For more details on some of these laws, and citations to the statutes and cases, see Gerry Silver’s excellent article “Do Not Track”: The Outlook for Online Privacy Litigation at Law Technology News, March 14, 2012.
Unfair Trade Practices
Where Facebook did get tripped up, was under the California unfair trade practices statute. Many states have laws against deceptive or unfair business practices that basically require companies to do what they say they are doing. That usually also means not changing the deal without telling you and getting your agreement.
Unfair Trade Practice statutes often do not require a showing of monetary damages–just that the company’s words and actions did not match. So Facebook’s privacy policies said one thing, but they were rolling out new technology and changes so fast that they way the site worked no longer matched the policies. As a result Facebook has agreed to a privacy review by the FTC every two years to make sure that when users set their privacy settings, they actually work.
The US is still grappling with what data is private, who owns it, who gets to use it and for what purposes. It depends on what information is or should remain private and to what extent people have knowingly consented to its use. More troubling, is whether online data should be sold or transferred to third parties or the government, and what they can use it for.
We’ll explore some of those questions next when we look at Do Not Track legislation, the White House privacy report and Opting Out versus Opting in.
by Heather Bussing
While internet users are trying to figure out what information is being stored and how it’s used, governments are also struggling with how to regulate online data.
Maryland and Illinois just introduced bills to forbid employers from asking for candidate’s social media passwords. Some companies have started demanding usernames and passwords during interviews, so they can look behind the candidate’s privacy settings. Others are requiring that the applicant “friend” someone in the HR department for the same purpose.
Last year, both the House and Senate in Congress introduced Do Not Track legislation that would require online service providers, including mobile applications, to allow users to “simply and easily indicate whether the individual prefers to have personal information collected.” An exception is made for information required for the service to function. The law leaves it to the FCC to define “personal information” and how such a law would be implemented.
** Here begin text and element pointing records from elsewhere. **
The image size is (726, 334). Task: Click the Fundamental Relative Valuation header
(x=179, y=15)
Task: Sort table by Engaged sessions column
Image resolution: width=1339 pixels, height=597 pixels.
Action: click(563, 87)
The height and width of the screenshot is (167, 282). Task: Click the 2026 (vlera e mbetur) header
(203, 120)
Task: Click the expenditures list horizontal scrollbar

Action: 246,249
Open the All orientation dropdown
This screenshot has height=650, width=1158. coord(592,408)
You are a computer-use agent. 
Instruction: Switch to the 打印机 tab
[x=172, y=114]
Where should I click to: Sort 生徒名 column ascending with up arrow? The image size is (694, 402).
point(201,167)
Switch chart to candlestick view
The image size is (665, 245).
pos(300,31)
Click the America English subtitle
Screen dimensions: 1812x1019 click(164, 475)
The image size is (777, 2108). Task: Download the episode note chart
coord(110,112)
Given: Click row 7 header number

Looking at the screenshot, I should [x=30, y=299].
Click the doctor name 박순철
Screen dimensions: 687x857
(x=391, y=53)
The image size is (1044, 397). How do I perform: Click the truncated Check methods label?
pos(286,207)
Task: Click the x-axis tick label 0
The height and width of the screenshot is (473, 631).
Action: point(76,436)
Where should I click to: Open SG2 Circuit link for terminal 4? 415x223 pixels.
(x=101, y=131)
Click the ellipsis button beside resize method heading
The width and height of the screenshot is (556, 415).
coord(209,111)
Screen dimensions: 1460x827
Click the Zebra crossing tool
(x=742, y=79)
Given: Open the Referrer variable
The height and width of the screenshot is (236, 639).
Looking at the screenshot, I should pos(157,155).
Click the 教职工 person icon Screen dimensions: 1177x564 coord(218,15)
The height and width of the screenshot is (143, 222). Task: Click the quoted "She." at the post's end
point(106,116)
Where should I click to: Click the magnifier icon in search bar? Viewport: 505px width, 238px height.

Another bill called the Do Not Track Kids Act of 2011 is also pending in the House. It adds extra protections for users under 18. All three bills are have been sitting in committees for about a year while various reports on economic impact and constitutionality are prepared.
White House Privacy Report
In mid February 2012, the White House issued a report called Consumer Data Privacy in a Networked World: A Framework for Protecting Privacy and Promoting Innovation in the Global Digital Economy. The Report calls for a Consumer Privacy Bill of Rights designed to protect user information, create consistency across platforms, websites and countries, all while not restricting economic development. It’s a tall order.
The White House summarizes the principles of the Consumer Privacy Bill of Rights as:
− Individual Control: Consumers have a right to exercise control over what personal data companies collect from them and how they use it.
− Transparency: Consumers have a right to easily understandable and accessible information about privacy and security practices.
− Respect for Context: Consumers have a right to expect that companies will collect, use, and disclose personal data in ways that are consistent with the context in which consumers provide the data.
− Security: Consumers have a right to secure and responsible handling of personal data.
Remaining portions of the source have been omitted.